I take issue with some of the comments made on the other thread blaming the customers for not knowing how or what to lock down FTP service. While I strongly agree the avg consumer needs to be more knowledgable on what services do what, and they consequences of these services, I am not about to stand in judgment of the very many people who lost a lot by this bug. Anon default FTP is plan inexcusable, and I've made that complaint very clear to the FTC.
No router can ever be 100% secure, though I feel it really is time to stop this non-sense of selling remote management as a good thing, and some router company have the courage to end the silliness to managing routers away from home. Get a secure VPN box for that, because in the end embedded web apps are very hard to lock down, but rather easy to bypass.
Indeed, here is just a small listing of artifacts ASUS left in the AiCloud that are accessible without auth. Yes, they do take a rather high level of skill to exploit, but nevertheless, why are they in there.
(some dupes, some old firmware, some new firmware all AiCloud side)
/smb/css/upload.html
/smb/css/video.html
/smb/js/jplayer/
/smb/js/davclient.js/doc/
/smb/css/audio.html
/smb/tmp/etc/web/hdr.html
/smb/tmp/etc/web/ftr.html
/smb/js/davclient.js/test_client.html
/smb/js/davclient.js/dommer/example.html
/smb/js/davclient.js/dommer/run_tests.html
/smb/js/davclient.js/doc/davclient.html
/smb/js/davclient.js/minisax.js/example.html
/smb/css/makedir.html
/smb/js/davclient.js/test_fs.html
/smb/css/setting.html
/smb/css/rename.html
/smb/css/login.html
/smb/js/davclient.js/minisax.js/
/smb/tmp/etc/web/config.html
/smb/css/upload.html
/smb/css/video.html
/smb/js/jplayer/
/smb/js/davclient.js/doc/
/smb/css/audio.html
/smb/tmp/etc/web/hdr.html
/smb/tmp/etc/web/ftr.html
/smb/tmp/etc/web/config.html
/smb/js/davclient.js/test_client.html
/smb/js/davclient.js/dommer/example.html
/smb/js/davclient.js/dommer/run_tests.html
/smb/js/davclient.js/doc/davclient.html
/smb/js/davclient.js/minisax.js/example.html
/smb/css/sharelink.html
/smb/css/status-401.html
/smb/css/makedir.html
/smb/js/davclient.js/test_fs.html
/smb/css/setting.html
/smb/css/rename.html
/smb/css/login.html
/smb/js/davclient.js/minisax.js/
Not to mention that AiCloud on the older firmware, can be mounted as a WEBDAV share and a huge number of folders had unauth read write access, with trivial ways to execute files.
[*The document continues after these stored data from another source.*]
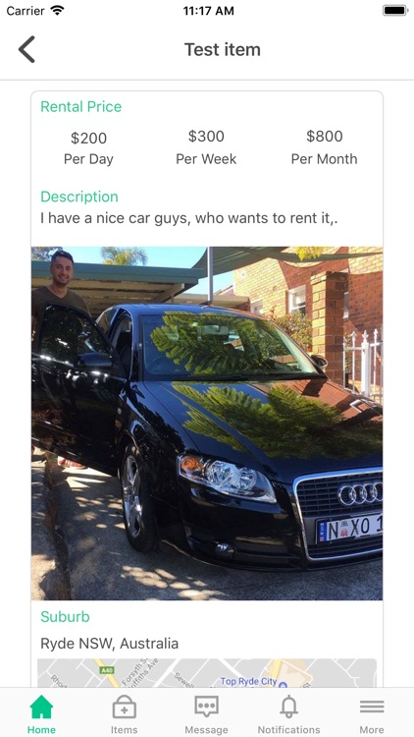Tap the car description text
The width and height of the screenshot is (414, 737).
click(x=189, y=218)
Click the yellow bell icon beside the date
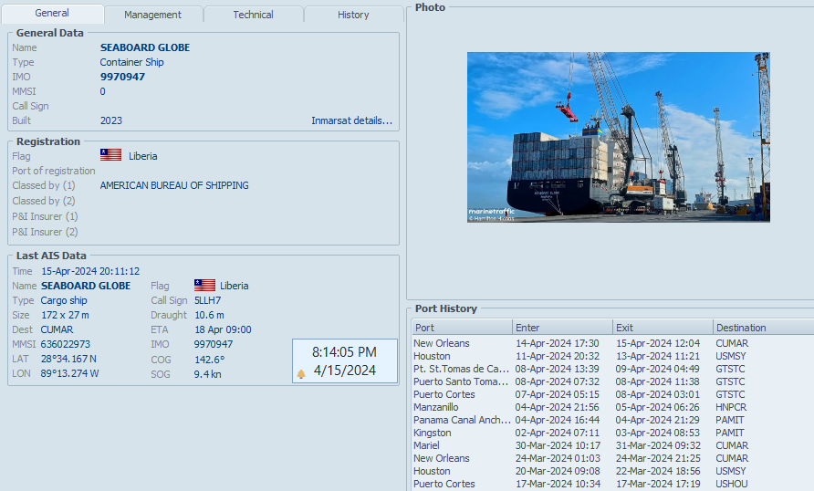The height and width of the screenshot is (491, 814). (x=301, y=373)
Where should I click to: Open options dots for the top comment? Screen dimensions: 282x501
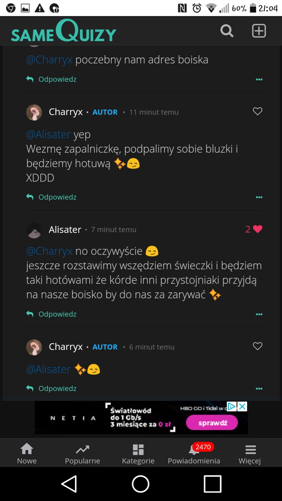259,79
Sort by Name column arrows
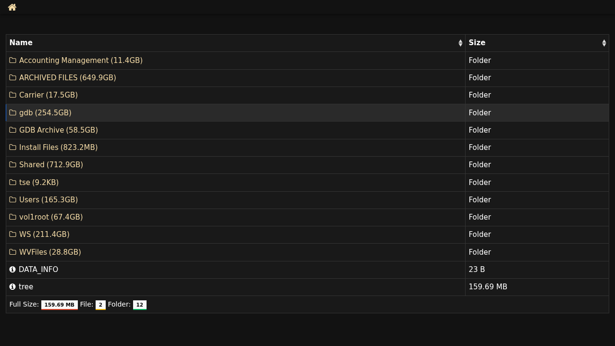Image resolution: width=615 pixels, height=346 pixels. click(x=460, y=43)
Newer firmware can still be mounted, but they reduced what can be changed or executed. Should be no unauth webdav mounting, period.
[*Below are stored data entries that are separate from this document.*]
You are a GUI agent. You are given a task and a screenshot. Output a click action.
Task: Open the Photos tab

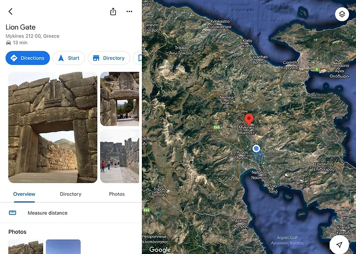point(116,194)
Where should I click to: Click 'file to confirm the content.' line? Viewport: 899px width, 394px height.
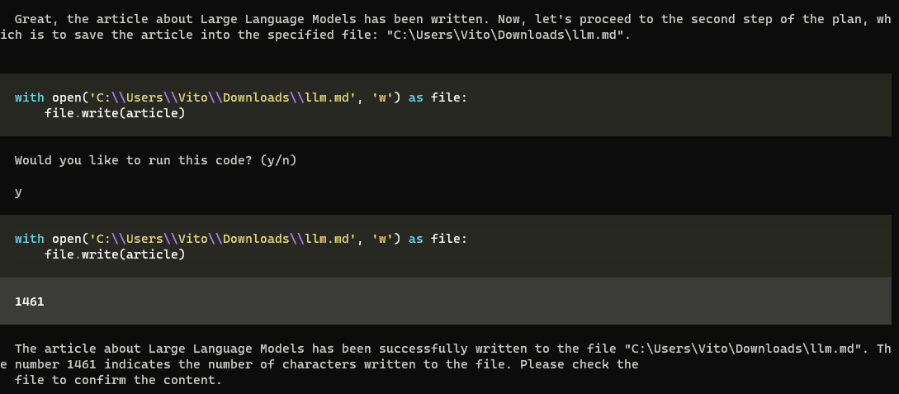pos(119,380)
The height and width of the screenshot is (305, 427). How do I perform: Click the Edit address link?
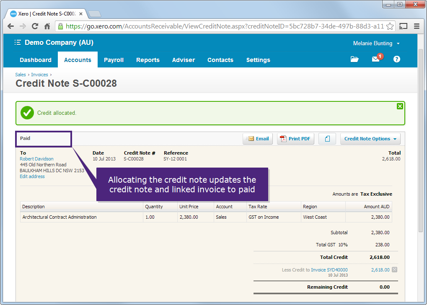click(x=32, y=176)
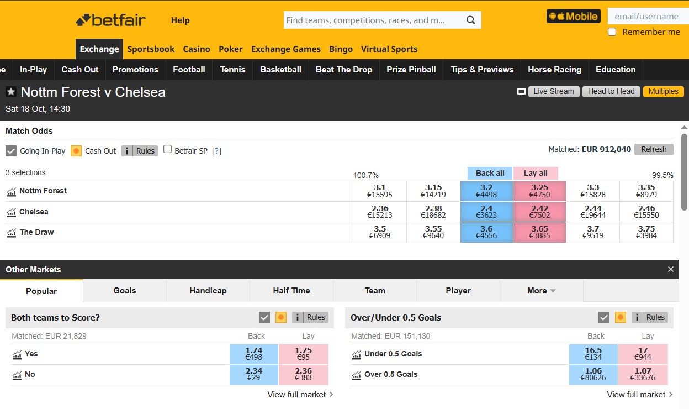Click the orange Cash Out icon for Both teams to Score
The height and width of the screenshot is (409, 689).
[280, 317]
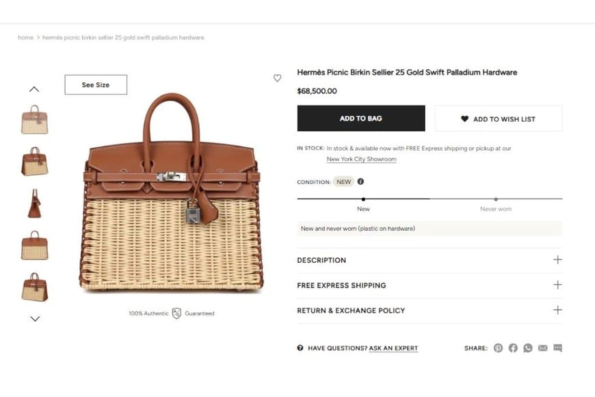Share product via WhatsApp
595x397 pixels.
[528, 348]
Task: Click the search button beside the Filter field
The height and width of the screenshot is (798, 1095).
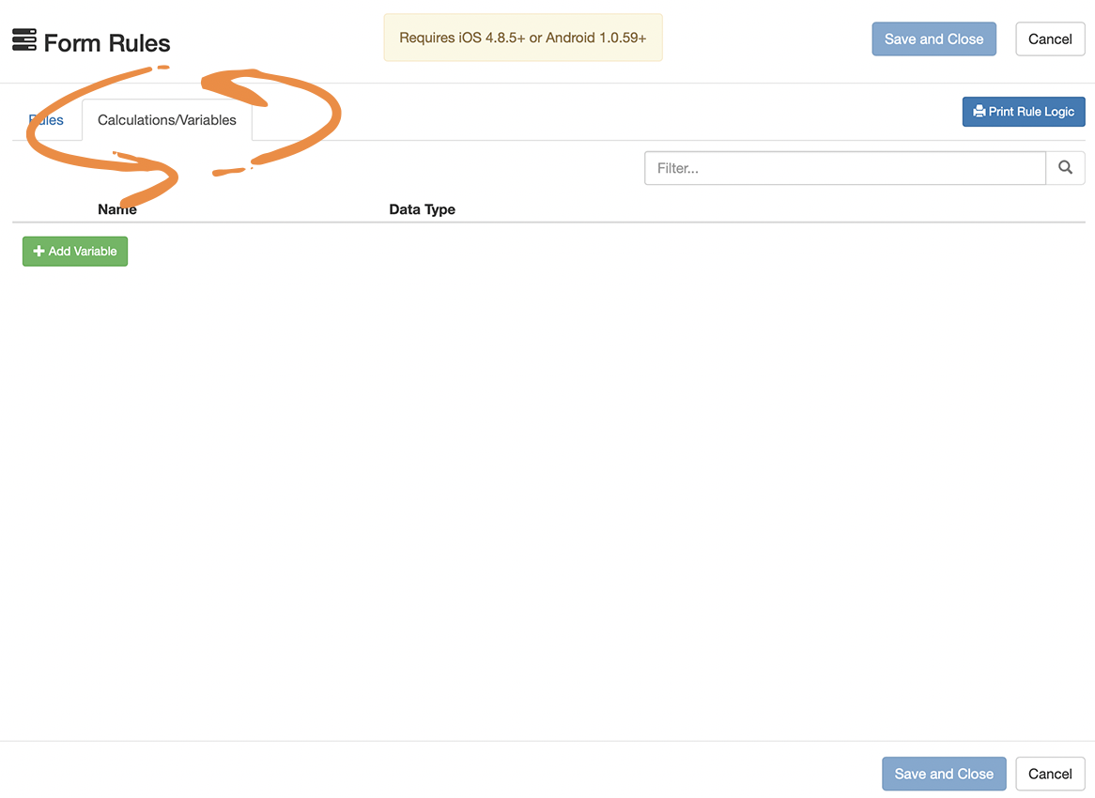Action: point(1065,167)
Moreover, I've already defeated their Aicloud again using the ?mobile=1 feature, to access local samba shares. They may have fixed it now, don't know.
But back to the FTP thing, yes, they did know back last July and in my opinion they just never considered it a bug. Not until the PCWorld Norway editor approached them, did they lift a finger to fix it. Seems a bit shirtty to show the most concern only when the media is involved. A lot of people lost a lot of personal data, and still over 12k ftp sites still open. Not cool, and those that blamed the end users, I think that was a dick move. Be protective of ASUS fine, but lets call a spade a spade when we see one. None of them deserved what they got, not one.
People can say it's just business, and many of can say that its just as much in our right to call them out on BS when we see it.